Старик шел с гордо поднятой головой. С утра он не отходил от радио — хотел услышать новости. В немецком коммюнике было столько сомнительного оптимизма, что незавидное положение фашистских армий становилось очевидным.
Старый коммунист чувствовал, как сердце мучительно подсказывало ему, что у него нет сил выполнить волю мысли.
— Еще немного, миленькое! Еще! Переживай все — я не прошу, чтобы миновала меня горькая чаша. Я хочу дождаться возмездия за тысячелетние страдания. Держись, упорствуй, сердце! Не будь камнем! Будь старым добрым учительским сердцем, тесняцким сердцем, которое удваивает страдания, но осиливает их! Не лишай надежды!
Он позвонил, хотя услышал в прихожей какой-то подозрительный шум. Оказавшись лицом к лицу с агентом, не отвел взгляда.
— Чего уставился, старый хрыч! — не выдержал агент. — Сейчас намылим веревку для твоего большевистского выродка!
— Диоклетиан называл старых христианских апостолов дьяволами, а Юстиниан приравнивал их к богу.

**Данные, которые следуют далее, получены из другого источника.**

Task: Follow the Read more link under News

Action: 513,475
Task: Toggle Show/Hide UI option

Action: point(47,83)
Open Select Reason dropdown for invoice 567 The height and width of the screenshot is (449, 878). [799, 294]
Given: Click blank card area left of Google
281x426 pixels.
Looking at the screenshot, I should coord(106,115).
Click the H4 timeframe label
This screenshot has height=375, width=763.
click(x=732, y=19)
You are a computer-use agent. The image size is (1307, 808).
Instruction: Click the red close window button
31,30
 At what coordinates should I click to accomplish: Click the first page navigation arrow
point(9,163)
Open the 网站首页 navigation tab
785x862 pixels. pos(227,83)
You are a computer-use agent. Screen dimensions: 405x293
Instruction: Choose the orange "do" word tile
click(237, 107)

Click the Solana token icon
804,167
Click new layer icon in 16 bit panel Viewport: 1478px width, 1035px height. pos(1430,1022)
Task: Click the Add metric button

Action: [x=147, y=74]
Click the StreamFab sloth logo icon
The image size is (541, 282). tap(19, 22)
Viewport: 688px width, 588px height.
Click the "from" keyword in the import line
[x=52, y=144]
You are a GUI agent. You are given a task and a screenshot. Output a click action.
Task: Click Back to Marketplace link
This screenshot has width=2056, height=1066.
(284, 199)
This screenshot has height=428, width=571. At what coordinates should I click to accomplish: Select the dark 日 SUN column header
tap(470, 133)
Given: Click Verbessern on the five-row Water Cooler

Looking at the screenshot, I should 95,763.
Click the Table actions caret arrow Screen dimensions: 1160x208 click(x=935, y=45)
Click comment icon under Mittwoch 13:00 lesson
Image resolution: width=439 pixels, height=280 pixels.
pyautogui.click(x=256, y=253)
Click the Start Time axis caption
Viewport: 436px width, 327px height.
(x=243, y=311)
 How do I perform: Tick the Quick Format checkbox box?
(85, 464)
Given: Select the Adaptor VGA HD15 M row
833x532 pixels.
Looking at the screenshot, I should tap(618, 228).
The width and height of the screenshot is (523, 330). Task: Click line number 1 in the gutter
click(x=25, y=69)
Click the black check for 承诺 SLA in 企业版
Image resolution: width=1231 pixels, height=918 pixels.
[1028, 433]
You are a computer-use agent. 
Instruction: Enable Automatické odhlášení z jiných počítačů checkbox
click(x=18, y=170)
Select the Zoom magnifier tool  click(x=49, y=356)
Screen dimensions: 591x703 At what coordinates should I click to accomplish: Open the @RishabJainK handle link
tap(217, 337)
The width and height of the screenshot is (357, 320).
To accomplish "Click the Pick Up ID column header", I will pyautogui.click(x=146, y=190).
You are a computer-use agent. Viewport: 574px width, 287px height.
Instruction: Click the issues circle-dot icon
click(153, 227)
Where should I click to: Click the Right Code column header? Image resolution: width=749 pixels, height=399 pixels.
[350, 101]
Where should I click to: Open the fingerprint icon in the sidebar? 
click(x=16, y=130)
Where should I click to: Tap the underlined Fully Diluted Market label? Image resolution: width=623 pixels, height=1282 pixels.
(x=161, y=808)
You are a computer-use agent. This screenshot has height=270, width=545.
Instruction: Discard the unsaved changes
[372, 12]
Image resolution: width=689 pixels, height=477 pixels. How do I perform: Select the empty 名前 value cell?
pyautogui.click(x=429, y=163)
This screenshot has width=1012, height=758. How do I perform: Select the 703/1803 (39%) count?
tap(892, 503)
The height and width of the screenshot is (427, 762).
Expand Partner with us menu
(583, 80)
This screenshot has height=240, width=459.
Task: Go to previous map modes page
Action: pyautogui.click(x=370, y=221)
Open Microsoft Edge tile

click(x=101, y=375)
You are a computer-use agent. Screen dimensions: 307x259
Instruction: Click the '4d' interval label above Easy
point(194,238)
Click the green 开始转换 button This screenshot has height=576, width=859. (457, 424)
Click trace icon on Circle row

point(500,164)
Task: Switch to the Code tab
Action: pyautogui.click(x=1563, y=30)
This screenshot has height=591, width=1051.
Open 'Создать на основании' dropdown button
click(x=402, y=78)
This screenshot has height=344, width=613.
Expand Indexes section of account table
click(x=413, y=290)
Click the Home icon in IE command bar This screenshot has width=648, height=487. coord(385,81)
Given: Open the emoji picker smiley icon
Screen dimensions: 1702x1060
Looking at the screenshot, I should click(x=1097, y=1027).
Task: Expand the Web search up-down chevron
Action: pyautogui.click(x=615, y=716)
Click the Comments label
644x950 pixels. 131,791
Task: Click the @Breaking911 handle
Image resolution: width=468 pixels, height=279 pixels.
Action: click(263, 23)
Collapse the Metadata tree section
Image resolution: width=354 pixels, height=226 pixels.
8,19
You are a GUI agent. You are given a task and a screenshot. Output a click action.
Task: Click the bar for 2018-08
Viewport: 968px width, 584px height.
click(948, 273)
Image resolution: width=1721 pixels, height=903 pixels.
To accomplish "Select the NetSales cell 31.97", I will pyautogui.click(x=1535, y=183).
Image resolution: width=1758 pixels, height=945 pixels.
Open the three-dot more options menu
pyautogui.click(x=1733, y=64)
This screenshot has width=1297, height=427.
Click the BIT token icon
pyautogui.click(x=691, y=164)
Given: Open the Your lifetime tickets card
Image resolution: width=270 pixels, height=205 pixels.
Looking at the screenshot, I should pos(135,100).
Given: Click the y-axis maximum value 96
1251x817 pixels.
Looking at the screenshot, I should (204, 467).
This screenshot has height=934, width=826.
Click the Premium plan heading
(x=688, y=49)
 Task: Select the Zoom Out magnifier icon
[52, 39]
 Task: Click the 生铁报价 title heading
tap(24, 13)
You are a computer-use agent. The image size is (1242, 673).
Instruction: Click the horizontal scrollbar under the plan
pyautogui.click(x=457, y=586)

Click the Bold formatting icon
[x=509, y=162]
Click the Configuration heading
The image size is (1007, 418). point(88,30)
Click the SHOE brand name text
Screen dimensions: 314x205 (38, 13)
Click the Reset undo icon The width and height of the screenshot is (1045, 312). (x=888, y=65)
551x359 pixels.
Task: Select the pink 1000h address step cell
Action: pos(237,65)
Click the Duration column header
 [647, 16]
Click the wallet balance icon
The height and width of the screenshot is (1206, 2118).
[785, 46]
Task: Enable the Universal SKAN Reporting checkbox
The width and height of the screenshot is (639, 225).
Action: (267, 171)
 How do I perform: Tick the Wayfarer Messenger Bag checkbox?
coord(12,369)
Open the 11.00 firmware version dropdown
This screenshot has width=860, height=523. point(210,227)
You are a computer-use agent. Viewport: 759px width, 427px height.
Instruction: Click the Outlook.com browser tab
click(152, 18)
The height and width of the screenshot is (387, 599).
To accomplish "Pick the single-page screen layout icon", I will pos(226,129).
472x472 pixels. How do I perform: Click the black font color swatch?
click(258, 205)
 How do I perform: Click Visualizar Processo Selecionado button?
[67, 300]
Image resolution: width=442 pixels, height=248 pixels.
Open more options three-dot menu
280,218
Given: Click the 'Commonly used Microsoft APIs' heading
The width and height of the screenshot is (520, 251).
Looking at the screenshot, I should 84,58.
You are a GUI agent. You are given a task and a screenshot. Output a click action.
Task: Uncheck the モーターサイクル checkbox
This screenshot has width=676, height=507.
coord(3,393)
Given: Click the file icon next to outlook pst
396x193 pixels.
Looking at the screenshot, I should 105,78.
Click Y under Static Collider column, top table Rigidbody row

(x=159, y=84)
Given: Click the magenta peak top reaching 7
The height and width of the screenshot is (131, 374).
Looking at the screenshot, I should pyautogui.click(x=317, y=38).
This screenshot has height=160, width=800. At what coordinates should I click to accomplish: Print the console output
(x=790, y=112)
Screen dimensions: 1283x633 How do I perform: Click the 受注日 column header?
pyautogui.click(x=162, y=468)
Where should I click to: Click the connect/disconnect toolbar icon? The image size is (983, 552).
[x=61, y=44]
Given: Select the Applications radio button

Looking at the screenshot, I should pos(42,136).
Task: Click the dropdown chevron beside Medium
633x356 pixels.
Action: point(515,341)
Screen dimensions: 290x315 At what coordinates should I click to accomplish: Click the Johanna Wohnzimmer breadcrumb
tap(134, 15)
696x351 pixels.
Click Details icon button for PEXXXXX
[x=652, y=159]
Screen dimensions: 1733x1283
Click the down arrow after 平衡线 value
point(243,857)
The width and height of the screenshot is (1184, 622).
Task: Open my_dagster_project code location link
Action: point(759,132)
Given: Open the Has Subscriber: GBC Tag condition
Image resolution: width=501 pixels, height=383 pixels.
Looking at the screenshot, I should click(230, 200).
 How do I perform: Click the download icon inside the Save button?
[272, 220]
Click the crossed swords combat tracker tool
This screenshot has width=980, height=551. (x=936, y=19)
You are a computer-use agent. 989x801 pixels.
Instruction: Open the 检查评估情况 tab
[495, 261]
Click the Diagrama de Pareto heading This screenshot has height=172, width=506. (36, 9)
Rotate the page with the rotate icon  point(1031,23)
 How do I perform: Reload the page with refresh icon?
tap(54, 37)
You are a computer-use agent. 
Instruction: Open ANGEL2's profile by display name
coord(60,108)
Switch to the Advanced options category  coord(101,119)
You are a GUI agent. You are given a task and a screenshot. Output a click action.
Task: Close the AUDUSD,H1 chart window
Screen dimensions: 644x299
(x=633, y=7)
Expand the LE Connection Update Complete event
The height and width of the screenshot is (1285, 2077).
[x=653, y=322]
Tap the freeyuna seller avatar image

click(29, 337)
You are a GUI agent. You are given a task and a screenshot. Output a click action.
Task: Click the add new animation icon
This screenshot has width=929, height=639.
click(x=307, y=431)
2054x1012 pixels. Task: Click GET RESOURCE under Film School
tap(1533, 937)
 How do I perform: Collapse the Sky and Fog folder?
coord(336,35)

Агент бряцал наручниками и говорил:
— Да ты, оказывается, знаток церковных дел, старый хрыч! Вспомни «Отче наш» — в Дирекции полиции тебе придется читать его с начала до конца и наоборот!
Полицейские потащили его по коридорам, мимо следственной комнаты. Начались побои. Старику сказали, что Эмил будет доставлен из больницы. Совершенно случайно одни тюремщик увидел его лежащим в камере на полу.
Дед Никола не мог понять этих тюремных служителей Эскулапа, которые старательно отгоняли от самоубийц приближающуюся смерть, чтобы передать их в руки убийц.
Полицейский фельдшер склонился над избитым стариком и вогнал ему в руку шприц.
— Немножко кофеина, старый хрыч. Ты еще понадобишься.
Дед Никола убедился, что и последнее, чего он ждал, замирая от ужаса, и чего боялся больше всего, должно случиться. Он не умрет. Боль от кофеина в руке и пульсирующая сила в сердце больше нужны были мысли и воле, чем телу. Часто встречавшийся со смертью легче принимает ее.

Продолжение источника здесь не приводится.